Entre passageiros prejudicados e notas oficiais, caso ITA segue nos tribunais e levanta debate sobre regulação e responsabilidade no setor aéreo
Com milhares de processos em andamento e versões divergentes de advogados, administradora judicial e defesa do ex-presidente, o colapso da ITA segue gerando impacto financeiro e debate público

No fim de 2021, a Itapemirim Transportes Aéreos (ITA) interrompeu subitamente suas operações, provocando cancelamentos em voos programados para o período e deixando milhares de passageiros sem respostas imediatas.

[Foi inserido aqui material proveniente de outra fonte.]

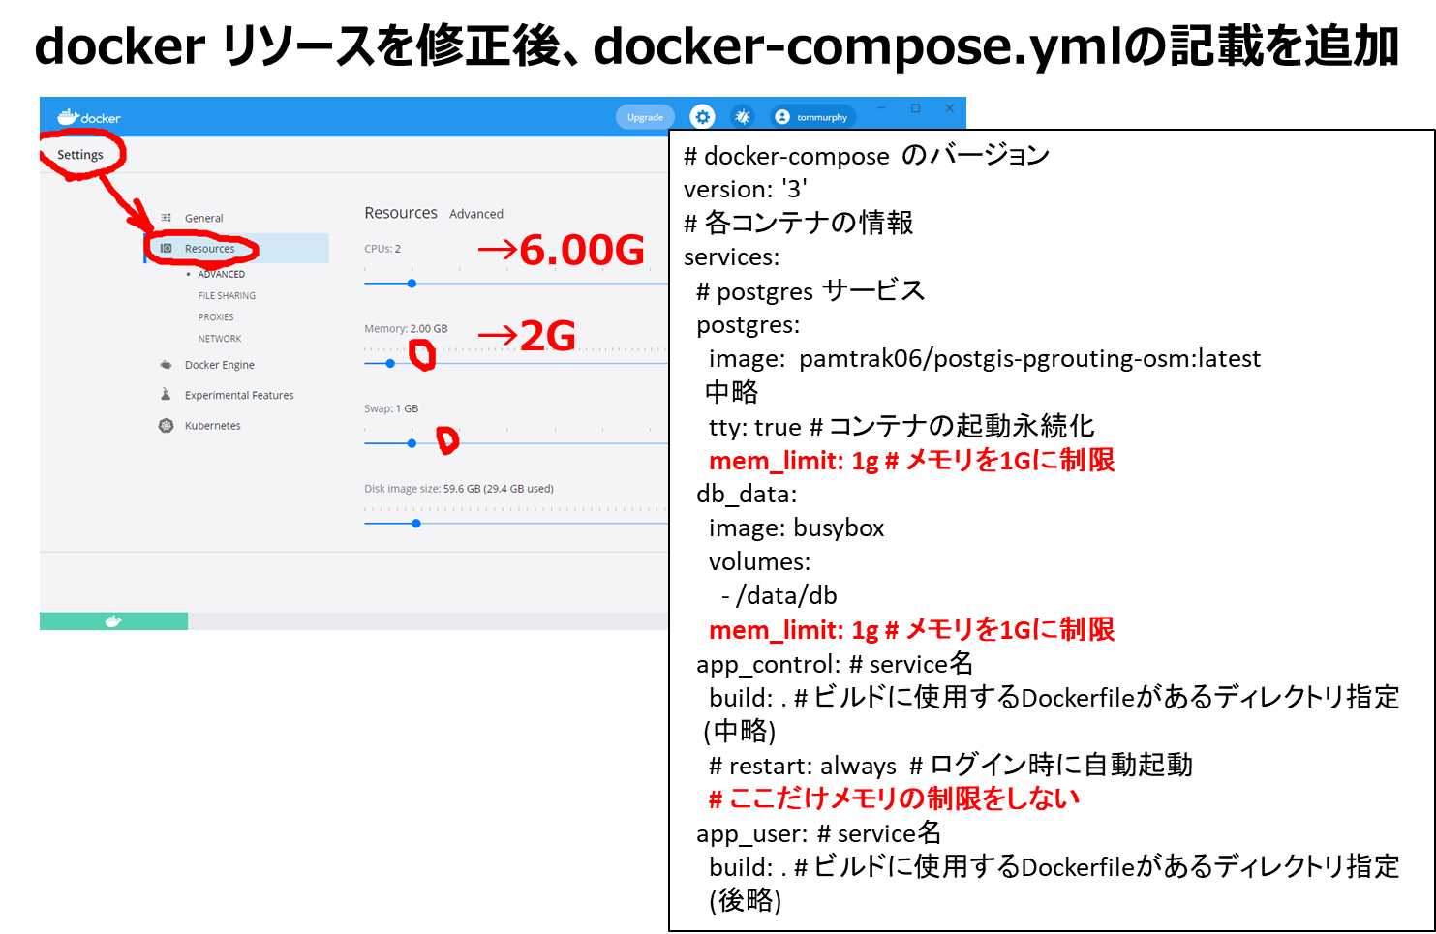
Task: Open troubleshoot via the bug icon
Action: click(x=743, y=117)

Desde então, a paralisação desencadeou uma cadeia de disputas judiciais, reclamações por reembolso e controvérsias sobre a responsabilidade de administradoras, credores e operadoras de cartão. As apurações e decisões judiciais seguintes — entre decretos de falência, recursos e suspensões — tornaram o caso um dos mais complexos envolvendo consumidores e o mercado aéreo brasileiro nos últimos anos.
Alcance do problema: números confirmados
Levantamentos jornalísticos e contagens apresentadas por representantes de passageiros indicam que 61.578 pessoas compraram passagens que não resultaram em embarque, e estima-se que 133 mil pessoas tenham sido afetadas de forma direta ou indireta por cancelamentos e prejuízos correlatos. Atualmente, tramita um volume expressivo de ações judiciais — mais de 8.500 processos — e a dívida estimada apenas com reembolso de passagens não ressarcidas está na casa de R$ 17 milhões (valor que não inclui pedidos de danos morais e outras indenizações).
Cronologia processual e situação judicial confirmada
Em 17 de dezembro de 2021, a ITA suspendeu suas operações — naquele momento descritas pela empresa como paralisação temporária para reestruturação — e seu certificado operacional permaneceu suspenso.